» **Extract provided**
******

Search code examples
python-3.xweb-scrapingscrapyscrapy-pipeline

Why scrapy image pipeline is not downloading images?


I am trying to download all the images from the product gallery. I have tried the mentioned script but somehow I am not able to download the images. I could manage to download the main image which contains an id. The other images from the gallery do not contain any id and I failed to download them.

import scrapy
from scrapy.linkextractors import LinkExtractor
from scrapy.spiders import CrawlSpider, Rule


class BasicSpider(CrawlSpider):
    name = 'basic'
    allowed_domains = ['www.leebmann24.de']
    start_urls = ['https://www.leebmann24.de/bmw.html']

    rules = (
        Rule(LinkExtractor(restrict_xpaths="//div[@class='category-products']/ul/li/h2/a"), callback='parse_item'),
        Rule(LinkExtractor(restrict_xpaths="//li[@class='next']/a"), callback='parse_item', follow=True),
    )

******

» **Extracted records**
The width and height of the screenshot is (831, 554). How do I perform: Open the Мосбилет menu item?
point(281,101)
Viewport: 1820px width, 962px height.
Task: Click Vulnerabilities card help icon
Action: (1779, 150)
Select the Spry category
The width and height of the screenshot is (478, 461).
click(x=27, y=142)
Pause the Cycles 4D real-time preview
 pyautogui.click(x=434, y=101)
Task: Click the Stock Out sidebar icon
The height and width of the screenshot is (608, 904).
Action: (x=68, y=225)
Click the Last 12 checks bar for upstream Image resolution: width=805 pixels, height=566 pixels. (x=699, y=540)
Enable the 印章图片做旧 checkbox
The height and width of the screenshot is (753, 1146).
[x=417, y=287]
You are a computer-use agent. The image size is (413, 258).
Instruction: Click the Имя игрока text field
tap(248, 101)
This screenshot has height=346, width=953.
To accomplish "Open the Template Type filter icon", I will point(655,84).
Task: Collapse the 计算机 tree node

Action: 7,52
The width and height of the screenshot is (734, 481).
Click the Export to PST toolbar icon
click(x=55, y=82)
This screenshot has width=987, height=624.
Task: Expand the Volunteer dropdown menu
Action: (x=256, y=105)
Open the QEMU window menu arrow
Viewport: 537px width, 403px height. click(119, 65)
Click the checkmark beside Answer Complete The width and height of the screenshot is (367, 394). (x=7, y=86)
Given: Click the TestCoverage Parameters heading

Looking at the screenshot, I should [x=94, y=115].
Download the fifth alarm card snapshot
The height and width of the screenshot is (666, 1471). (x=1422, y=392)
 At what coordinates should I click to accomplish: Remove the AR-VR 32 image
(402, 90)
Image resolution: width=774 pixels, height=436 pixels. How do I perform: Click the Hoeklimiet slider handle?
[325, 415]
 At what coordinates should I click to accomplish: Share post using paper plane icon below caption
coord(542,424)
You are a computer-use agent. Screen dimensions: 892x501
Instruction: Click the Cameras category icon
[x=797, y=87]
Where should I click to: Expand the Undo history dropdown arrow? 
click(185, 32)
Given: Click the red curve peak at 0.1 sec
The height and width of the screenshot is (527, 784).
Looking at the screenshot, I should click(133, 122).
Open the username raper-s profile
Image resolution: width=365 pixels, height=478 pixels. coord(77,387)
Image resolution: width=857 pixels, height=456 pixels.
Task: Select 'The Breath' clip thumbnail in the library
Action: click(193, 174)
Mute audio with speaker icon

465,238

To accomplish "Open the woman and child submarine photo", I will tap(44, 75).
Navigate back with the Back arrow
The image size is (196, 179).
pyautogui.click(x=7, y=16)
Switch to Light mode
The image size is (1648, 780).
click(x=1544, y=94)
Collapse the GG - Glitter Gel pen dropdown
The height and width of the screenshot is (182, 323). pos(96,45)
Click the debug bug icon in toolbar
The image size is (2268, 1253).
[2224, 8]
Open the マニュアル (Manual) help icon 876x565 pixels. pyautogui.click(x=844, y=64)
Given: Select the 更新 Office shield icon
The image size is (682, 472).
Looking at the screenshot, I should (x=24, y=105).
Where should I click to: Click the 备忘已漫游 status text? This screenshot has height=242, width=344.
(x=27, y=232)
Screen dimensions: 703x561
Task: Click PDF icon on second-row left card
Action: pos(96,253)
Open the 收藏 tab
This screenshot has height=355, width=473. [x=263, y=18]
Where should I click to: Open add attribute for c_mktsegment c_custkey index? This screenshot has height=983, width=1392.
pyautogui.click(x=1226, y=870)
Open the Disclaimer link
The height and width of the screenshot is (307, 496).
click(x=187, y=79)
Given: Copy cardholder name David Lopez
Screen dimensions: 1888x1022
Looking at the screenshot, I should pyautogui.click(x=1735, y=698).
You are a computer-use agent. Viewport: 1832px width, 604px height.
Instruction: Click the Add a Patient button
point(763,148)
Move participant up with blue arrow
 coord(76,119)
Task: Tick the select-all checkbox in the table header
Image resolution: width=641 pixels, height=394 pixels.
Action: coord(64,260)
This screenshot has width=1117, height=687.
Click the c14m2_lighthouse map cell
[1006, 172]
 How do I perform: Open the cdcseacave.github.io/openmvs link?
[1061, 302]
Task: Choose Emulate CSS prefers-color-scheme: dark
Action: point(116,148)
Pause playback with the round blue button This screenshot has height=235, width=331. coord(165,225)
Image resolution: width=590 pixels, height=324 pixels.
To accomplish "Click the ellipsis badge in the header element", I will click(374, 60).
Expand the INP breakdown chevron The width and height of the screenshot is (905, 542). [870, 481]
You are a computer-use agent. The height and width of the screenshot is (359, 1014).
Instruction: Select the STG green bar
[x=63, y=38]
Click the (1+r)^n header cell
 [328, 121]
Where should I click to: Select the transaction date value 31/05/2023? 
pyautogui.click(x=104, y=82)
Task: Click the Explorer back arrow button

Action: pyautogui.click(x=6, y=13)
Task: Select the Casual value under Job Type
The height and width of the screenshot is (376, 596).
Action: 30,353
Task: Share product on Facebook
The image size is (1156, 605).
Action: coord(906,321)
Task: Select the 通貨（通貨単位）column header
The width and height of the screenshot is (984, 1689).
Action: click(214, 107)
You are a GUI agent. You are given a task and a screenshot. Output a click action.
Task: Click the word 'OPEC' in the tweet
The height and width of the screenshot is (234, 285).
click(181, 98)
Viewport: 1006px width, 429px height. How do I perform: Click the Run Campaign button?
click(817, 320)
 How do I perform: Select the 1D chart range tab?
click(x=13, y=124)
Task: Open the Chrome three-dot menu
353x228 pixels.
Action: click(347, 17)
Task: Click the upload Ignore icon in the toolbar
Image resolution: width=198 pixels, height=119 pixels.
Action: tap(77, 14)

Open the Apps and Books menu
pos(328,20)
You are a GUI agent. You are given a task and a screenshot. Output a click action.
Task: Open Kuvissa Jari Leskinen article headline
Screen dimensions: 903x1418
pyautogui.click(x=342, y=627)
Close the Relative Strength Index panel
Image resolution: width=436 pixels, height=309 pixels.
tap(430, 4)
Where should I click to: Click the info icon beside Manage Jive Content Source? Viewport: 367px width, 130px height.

******

Continue the forum post about the Scrapy image pipeline not downloading gallery images, picking up after its last line. The items are separate material and have nothing to do with the text above them.

    def parse_item(self, response):

        yield {
            'URL': response.url,
            'Price': response.xpath("normalize-space(//span[@class='price']/text())").get(),
            'image_urls': response.xpath("//div[@class='item']/a/img/@src").getall()
        } 

Solution

  • @Raisul Islam, '//*[@id="image-main"]/@src' is generating the image url and I'm not getting any issues. Please, see the output whether that's your expacted or not.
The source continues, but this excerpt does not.